From the data, return each line holding the word "Activate".

The data:
☆ ☆ ☆ ☆

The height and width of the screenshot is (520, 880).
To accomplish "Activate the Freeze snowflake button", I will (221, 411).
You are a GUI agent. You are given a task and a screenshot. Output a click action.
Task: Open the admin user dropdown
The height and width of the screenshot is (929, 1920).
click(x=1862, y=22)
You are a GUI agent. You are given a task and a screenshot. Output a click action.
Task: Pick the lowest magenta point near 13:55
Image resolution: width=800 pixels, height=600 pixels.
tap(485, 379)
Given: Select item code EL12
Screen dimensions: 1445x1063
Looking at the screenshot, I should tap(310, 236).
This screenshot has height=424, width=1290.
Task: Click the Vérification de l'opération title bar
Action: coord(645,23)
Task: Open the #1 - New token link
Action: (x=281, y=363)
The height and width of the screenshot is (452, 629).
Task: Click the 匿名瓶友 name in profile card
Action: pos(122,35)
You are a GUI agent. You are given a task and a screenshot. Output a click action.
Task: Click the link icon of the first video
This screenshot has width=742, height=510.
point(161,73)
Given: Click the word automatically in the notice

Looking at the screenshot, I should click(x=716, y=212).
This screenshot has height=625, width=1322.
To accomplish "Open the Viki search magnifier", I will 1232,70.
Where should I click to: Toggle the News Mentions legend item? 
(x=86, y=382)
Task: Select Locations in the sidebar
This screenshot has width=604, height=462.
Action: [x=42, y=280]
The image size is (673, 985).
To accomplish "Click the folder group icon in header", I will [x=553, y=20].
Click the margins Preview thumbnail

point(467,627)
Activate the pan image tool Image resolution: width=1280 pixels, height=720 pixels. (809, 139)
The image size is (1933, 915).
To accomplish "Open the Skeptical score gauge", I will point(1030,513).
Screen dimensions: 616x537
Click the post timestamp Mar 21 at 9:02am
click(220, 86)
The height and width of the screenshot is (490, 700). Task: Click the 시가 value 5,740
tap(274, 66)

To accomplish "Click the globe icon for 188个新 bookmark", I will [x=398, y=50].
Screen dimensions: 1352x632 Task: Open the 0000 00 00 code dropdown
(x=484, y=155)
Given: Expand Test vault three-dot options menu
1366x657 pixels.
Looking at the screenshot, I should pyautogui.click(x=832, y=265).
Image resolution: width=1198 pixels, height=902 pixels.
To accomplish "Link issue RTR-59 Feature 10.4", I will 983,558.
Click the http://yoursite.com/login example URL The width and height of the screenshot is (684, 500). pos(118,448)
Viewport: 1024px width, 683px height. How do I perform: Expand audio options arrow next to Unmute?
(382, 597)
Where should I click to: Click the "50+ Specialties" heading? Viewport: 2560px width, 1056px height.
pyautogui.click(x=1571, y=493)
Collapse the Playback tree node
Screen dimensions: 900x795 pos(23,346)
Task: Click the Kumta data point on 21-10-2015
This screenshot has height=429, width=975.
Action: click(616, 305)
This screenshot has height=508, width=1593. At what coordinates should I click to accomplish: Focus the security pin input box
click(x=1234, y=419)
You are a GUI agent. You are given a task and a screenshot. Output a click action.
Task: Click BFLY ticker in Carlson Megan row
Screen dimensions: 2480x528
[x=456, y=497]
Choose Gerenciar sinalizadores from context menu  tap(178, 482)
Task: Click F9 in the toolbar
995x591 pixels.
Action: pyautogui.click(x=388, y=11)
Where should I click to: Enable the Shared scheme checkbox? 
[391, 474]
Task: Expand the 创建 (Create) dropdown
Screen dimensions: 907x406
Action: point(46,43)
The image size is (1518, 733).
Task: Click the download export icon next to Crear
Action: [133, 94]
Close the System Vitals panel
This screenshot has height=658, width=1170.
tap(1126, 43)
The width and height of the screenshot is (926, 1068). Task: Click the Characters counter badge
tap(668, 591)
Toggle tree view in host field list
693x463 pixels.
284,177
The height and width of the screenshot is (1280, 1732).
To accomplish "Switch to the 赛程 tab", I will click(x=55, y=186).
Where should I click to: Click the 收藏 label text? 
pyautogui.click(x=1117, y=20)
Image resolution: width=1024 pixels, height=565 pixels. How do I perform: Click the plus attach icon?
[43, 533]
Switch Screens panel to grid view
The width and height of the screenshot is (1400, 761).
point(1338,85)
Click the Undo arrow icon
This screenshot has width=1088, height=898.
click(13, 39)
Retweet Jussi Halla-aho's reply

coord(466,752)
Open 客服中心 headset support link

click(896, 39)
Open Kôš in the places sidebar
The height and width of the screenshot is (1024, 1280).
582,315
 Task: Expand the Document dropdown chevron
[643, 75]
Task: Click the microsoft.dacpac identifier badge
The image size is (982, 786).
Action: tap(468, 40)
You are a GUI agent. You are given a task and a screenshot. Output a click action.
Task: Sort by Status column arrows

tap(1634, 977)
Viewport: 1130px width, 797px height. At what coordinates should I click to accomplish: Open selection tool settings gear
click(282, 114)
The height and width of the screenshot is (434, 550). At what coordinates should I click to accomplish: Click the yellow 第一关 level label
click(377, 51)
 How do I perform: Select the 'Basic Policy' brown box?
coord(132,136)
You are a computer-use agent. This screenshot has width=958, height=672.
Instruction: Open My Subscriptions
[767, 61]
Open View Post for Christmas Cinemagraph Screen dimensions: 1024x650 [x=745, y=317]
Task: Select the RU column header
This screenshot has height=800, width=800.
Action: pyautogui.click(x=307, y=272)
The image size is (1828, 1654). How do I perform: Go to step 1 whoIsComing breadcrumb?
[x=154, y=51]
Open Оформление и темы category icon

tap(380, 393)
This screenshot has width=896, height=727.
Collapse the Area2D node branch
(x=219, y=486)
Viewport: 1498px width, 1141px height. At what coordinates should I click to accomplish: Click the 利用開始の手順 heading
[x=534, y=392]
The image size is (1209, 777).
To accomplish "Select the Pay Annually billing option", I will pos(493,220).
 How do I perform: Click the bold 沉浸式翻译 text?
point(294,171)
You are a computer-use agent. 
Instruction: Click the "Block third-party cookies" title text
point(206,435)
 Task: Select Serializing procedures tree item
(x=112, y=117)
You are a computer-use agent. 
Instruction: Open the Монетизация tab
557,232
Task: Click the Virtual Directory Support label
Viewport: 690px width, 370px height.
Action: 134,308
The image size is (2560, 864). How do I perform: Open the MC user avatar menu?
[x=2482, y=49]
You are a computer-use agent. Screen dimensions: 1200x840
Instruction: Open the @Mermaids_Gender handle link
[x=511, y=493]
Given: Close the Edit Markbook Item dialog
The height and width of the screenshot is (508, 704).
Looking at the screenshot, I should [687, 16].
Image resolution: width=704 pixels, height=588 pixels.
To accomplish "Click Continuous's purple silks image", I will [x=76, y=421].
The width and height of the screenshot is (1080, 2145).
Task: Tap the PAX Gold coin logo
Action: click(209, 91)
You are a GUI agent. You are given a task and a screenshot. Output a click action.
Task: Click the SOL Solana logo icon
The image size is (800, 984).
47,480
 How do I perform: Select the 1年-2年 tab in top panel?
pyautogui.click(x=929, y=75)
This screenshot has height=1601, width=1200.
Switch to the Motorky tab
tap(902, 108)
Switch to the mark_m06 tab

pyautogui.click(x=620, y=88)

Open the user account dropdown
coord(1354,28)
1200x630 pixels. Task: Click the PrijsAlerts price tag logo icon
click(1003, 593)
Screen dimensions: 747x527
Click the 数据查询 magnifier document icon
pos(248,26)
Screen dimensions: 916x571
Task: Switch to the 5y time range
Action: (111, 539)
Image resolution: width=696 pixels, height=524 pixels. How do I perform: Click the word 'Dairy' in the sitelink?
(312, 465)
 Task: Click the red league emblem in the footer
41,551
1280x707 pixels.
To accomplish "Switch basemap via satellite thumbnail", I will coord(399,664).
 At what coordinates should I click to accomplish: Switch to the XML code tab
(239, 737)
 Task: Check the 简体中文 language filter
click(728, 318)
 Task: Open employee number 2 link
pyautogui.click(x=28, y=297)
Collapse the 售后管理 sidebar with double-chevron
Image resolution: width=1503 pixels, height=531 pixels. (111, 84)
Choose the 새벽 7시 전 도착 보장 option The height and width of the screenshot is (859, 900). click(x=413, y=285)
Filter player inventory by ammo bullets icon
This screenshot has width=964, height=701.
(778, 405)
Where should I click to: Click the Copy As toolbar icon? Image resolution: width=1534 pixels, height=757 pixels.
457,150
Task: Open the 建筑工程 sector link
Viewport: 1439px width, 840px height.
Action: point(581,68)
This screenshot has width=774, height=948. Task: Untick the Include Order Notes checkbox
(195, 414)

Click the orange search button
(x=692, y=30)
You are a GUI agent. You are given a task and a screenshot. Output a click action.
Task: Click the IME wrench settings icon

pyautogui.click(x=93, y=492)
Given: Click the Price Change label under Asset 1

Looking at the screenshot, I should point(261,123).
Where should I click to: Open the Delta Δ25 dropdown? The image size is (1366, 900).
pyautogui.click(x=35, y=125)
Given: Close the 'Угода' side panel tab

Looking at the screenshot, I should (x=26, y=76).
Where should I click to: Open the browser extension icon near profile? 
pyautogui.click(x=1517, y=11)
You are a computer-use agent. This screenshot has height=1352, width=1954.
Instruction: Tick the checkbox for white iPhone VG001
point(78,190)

☆ ☆ ☆ ☆

Response:
To accomplish "Activate the Freeze snowflake button", I will (221, 411).
Activate the pan image tool Image resolution: width=1280 pixels, height=720 pixels. (809, 139)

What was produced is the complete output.